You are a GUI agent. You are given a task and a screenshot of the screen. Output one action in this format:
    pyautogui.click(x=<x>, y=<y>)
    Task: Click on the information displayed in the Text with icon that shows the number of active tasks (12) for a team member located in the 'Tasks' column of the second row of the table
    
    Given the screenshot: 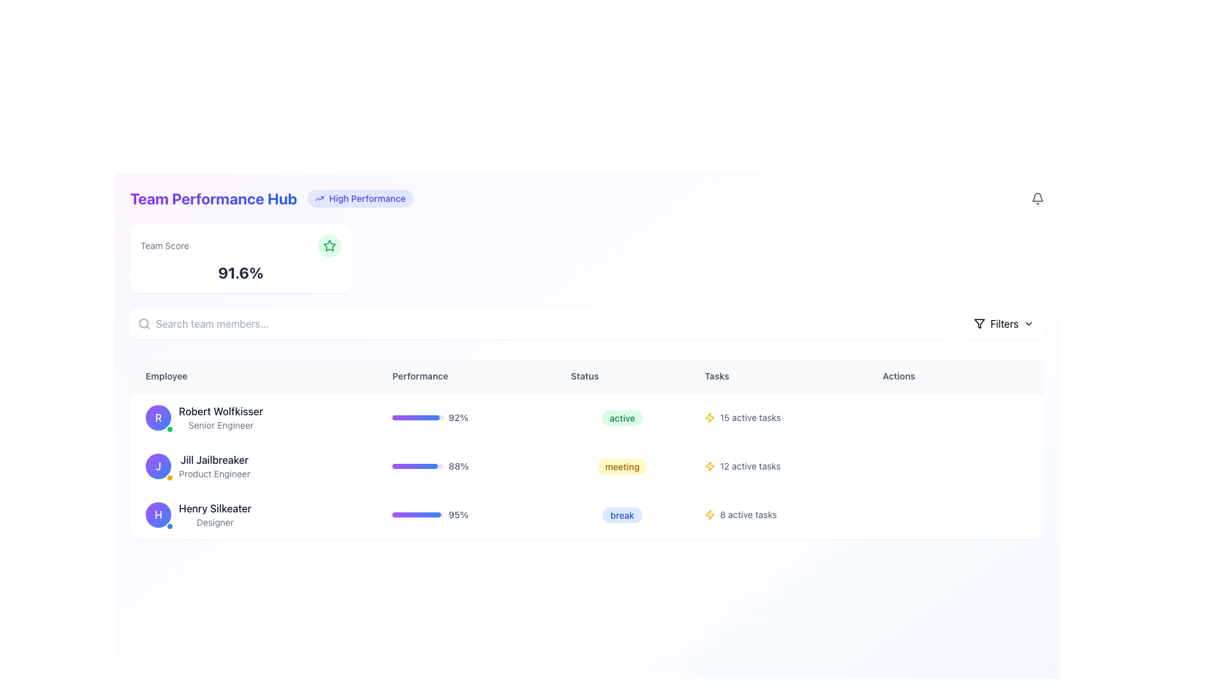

***

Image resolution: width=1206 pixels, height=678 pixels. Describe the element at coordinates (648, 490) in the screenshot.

***

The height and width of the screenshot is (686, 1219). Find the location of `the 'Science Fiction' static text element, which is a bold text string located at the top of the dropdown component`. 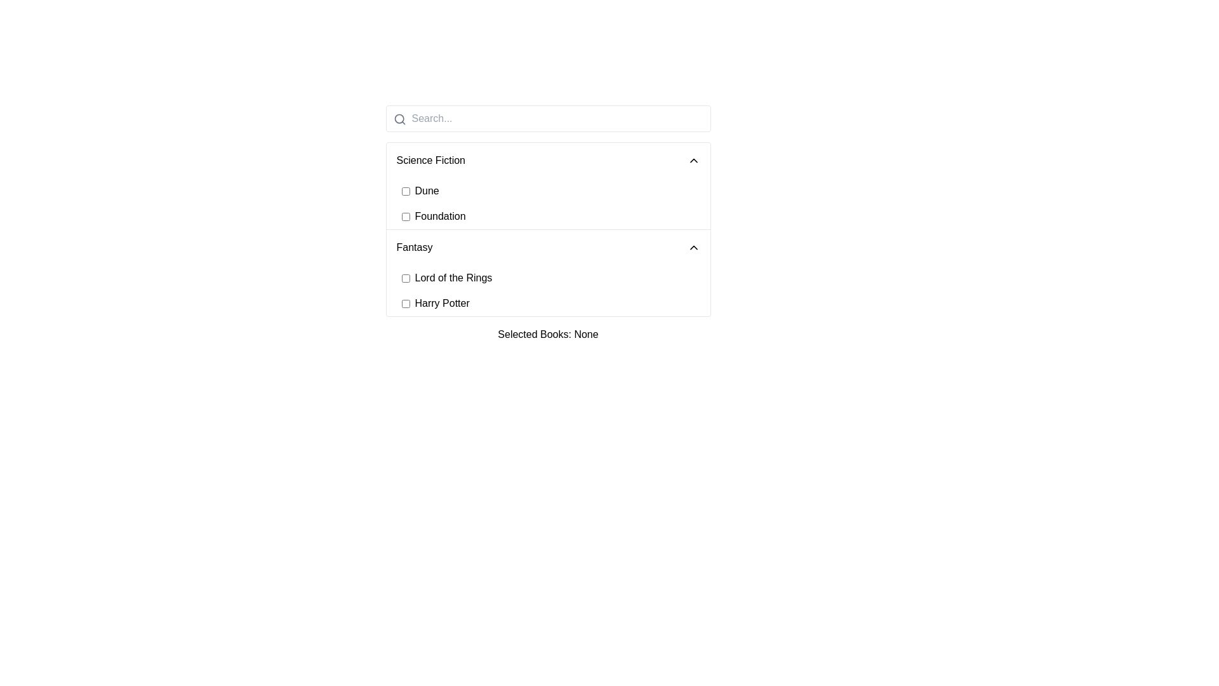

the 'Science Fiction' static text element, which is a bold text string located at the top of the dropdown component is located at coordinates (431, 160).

***

__INSTRUCTIONS TO FOLLOW__: Reproduce word for word the lines starting at the line containing "The height and" and ending at the line containing "coordinates (431, 160).", both included. Omit the pictures.

__ANSWER TO THIS PROBLEM__:
The height and width of the screenshot is (686, 1219). Find the location of `the 'Science Fiction' static text element, which is a bold text string located at the top of the dropdown component`. 

the 'Science Fiction' static text element, which is a bold text string located at the top of the dropdown component is located at coordinates (431, 160).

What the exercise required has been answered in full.